WORK TO BE COMPLETED
Find the line containing "Instruction: Click the". Retype it and every later line of the records exactly, leaving out pictures.

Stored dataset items
• • • •

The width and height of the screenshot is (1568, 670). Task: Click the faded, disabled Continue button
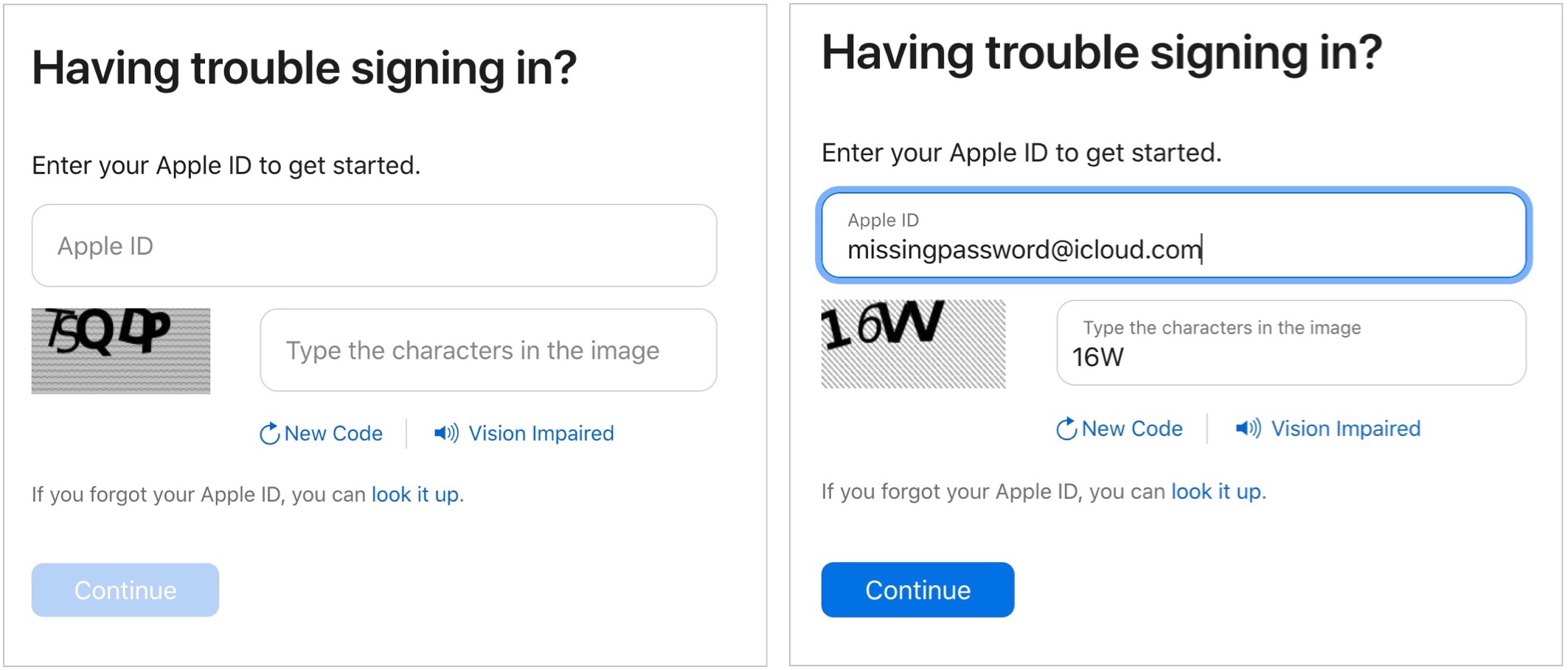tap(125, 590)
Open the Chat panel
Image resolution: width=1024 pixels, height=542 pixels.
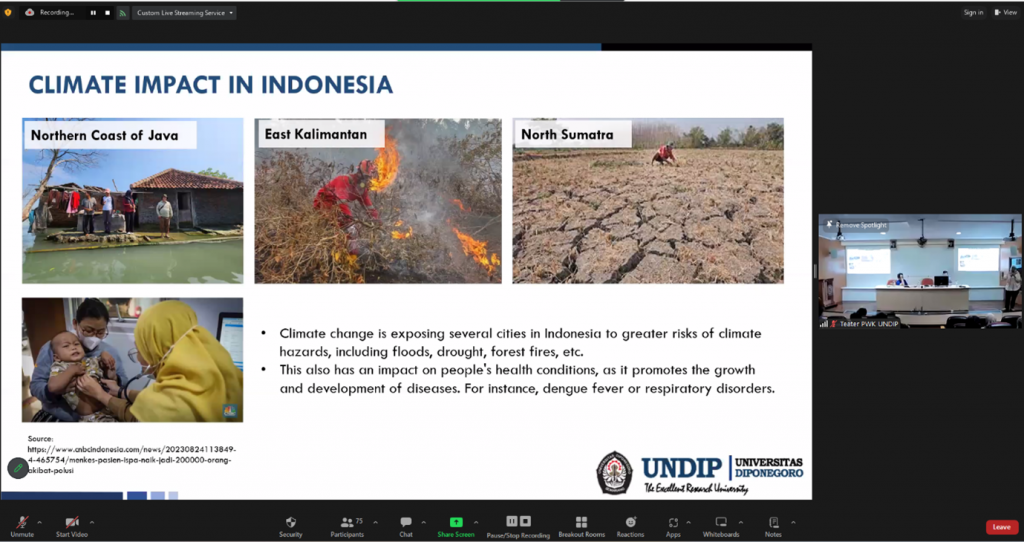406,523
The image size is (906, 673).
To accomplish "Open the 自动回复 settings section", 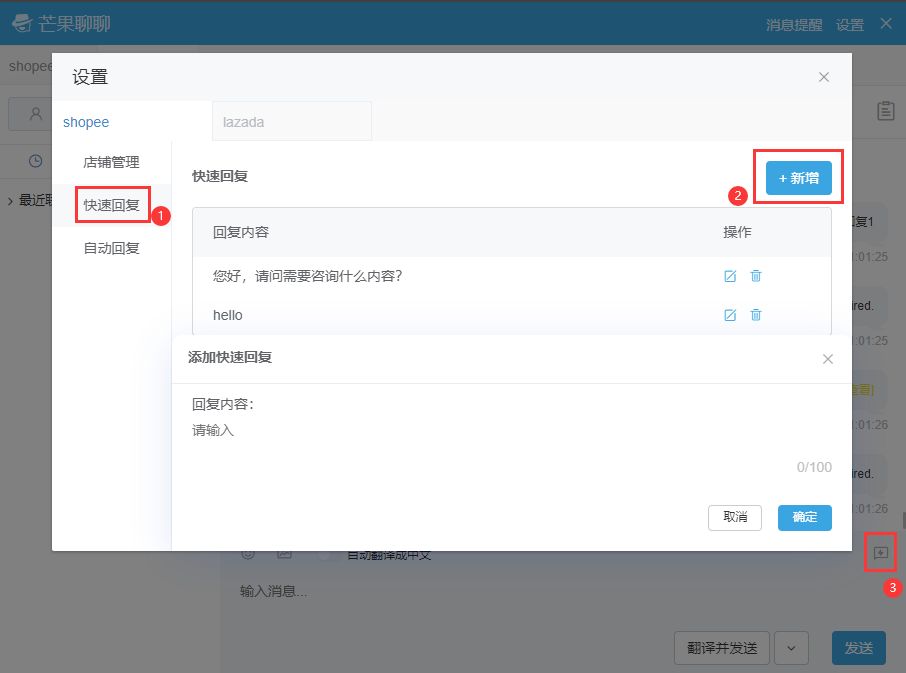I will [113, 248].
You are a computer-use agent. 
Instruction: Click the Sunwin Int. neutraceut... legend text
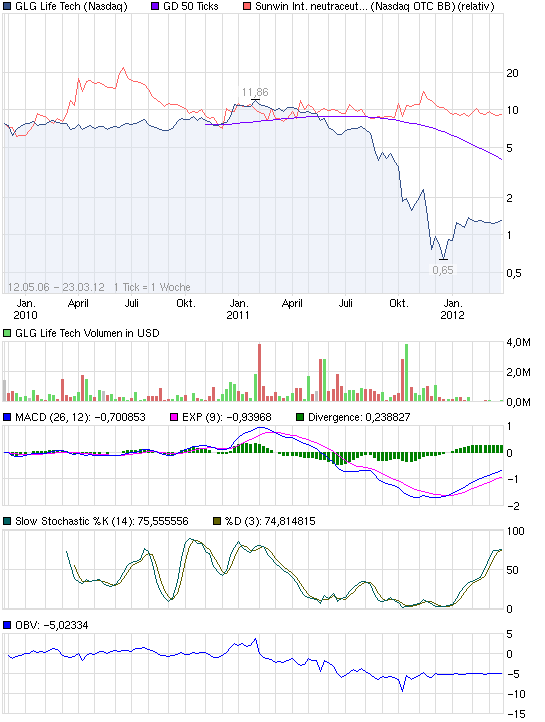tap(312, 6)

• • • •

WRITTEN SOLUTION
Instruction: Click the Sunwin Int. neutraceut... legend text
tap(312, 6)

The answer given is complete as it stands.